Szalony rajd BMW ulicami Ełku. Policji tłumaczył, że to wina obolałej ręki po szczepieniu

i

Autor: Screen z nagrania UM Ełk Szalony rajd BMW ulicami Ełku. Policji tłumaczył, że to wina obolałej ręki po szczepieniu

Szalony rajd BMW ulicami Ełku. Kierowca zrzucił winę na obolałą rękę po szczepieniu [WIDEO]

2021-06-15 14:39

Pięć zarzutów usłyszał pewien 25-letni mężczyzna, który urządził sobie nocny rajd po mieście. Najpierw doprowadził do kolizji z innym samochodem, a potem uszkodził znak drogowy, sygnalizację świetlną i przystanek. Policjantom tłumaczył, że wszystkiemu winny jest ból ręki po szczepieniu.

Do zdarzenia doszło w nocy z piątku na sobotę. Ełcka policja otrzymała wówczas zgłoszenie od zaniepokojonych mieszkańców, że po mieście niebezpiecznie porusza się osobowe BMW. - Z relacji zgłaszających wynikało, że kierujący tym pojazdem spowodował kolizję z innym autem, nie zatrzymał się i pospiesznie odjechał. W trakcie ucieczki uszkodził sygnalizację świetlną, znak drogowy i wiatę przystanku autobusowego. Po wszystkim wysiadł z samochodu i uciekł pieszo - informuje sierż.szt. Agata Kulikowska de Nałęcz, oficer prasowy KPP w Ełku.

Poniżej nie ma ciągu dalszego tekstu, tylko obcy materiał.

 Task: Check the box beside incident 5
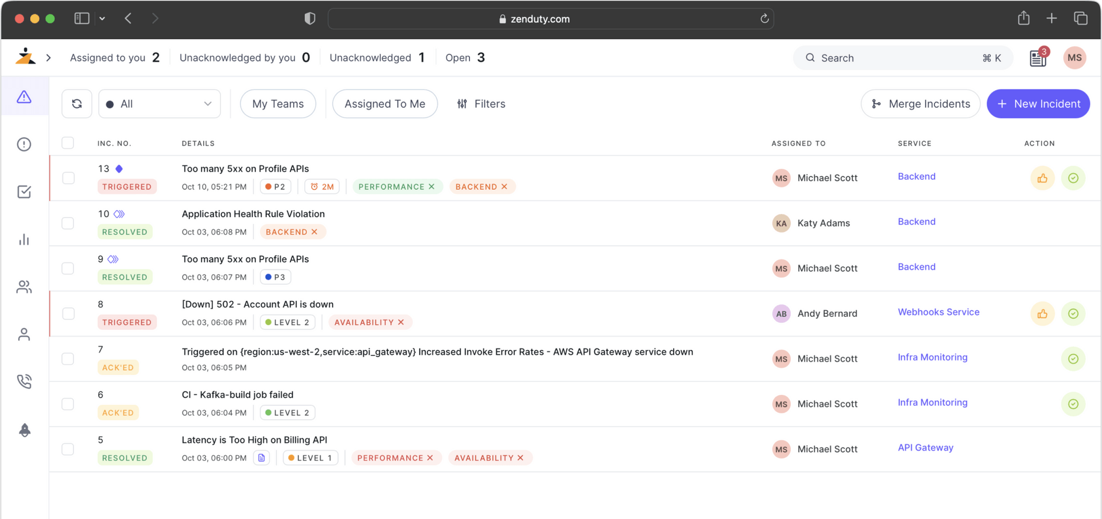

Funkcjonariusze zabezpieczyli pozostawiony pojazd i przesłuchali świadków. Ustalono, kto nim kierował. Przy poszukiwaniach kierowcy użyto również psów służbowych. Po upływie ponad doby 25-latek zgłosił się na policję. Przedstawiono mu łącznie pięć zarzutów dotyczących niebezpiecznej jazdy, za co grozi kara aresztu, ograniczenia wolności lub grzywny.

- Mężczyzna tłumaczył swoją nieodpowiedzialną jazdę tym, że miał w pełni sprawną tylko jedną rękę, ponieważ druga bolała go po szczepieniu przeciw COVID-19. Jego sprawą zajmie się sąd - dodała oficer prasowa.